Fuad Muzurović (born 3 November 1945) is a Bosnian retired professional football manager and former player.

Playing career
Although he did not have an international playing career, Muzurović is still remembered as a quality full-back playing for his hometown club Jedinstvo Bijelo Polje and Sarajevo, where he won the Yugoslav First League in the 1966–67 season.

Managerial career
Muzurović's managerial skills led him to various countries with good success, although he did not manage to win many trophies. He managed Sarajevo in three periods, with the first one from 1977 to 1981 in Yugoslav First League, achieving a runner-up place in 1980. After that Muzurović was the manager of Prishtina from 1983 to 1984, managing to drive the small newcomer side to the best position in their history when they finished 8th in the Yugoslav First League in the 1983–84 season. He was once again Prishtina's manager from 1985 to 1986. The next appointment was at Turkish club Adana Demirspor in 1987, staying there for one year. His second appointment as Sarajevo manager came in the 1990–91 season. After the Bosnian War, Muzurović was the first head coach of the newly founded Bosnia and Herzegovina national team, managing to clinch a historical victory against Denmark in a 3–0 thriller in Sarajevo. Failing to qualify for the 1998 FIFA World Cup, he was replaced with Džemaludin Mušović in 1998.

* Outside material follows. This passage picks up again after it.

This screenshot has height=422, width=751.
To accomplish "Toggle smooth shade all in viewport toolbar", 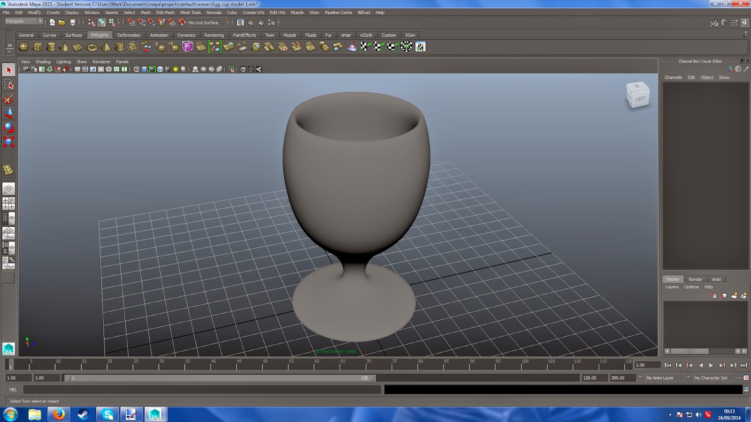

Muzurović then had a two-month spell as Adanaspor manager in the 1998–99 season, from where he went to Qatar's Al Arabi in 1999. The third and final appointment as Sarajevo's manager came in the 2001–02 season, managing to win his first and only managerial career, the Bosnian Cup. Muzurović was then manager of Egyptian Premier League club Al Masry in July 2002, leaving the club shortly after in December of that year. On 1 February 2004, the Japanese J1 League club Cerezo Osaka board appointed him as their manager, but was sacked after leading the club in only two games, the second fastest sacking of a manager in J1 League history.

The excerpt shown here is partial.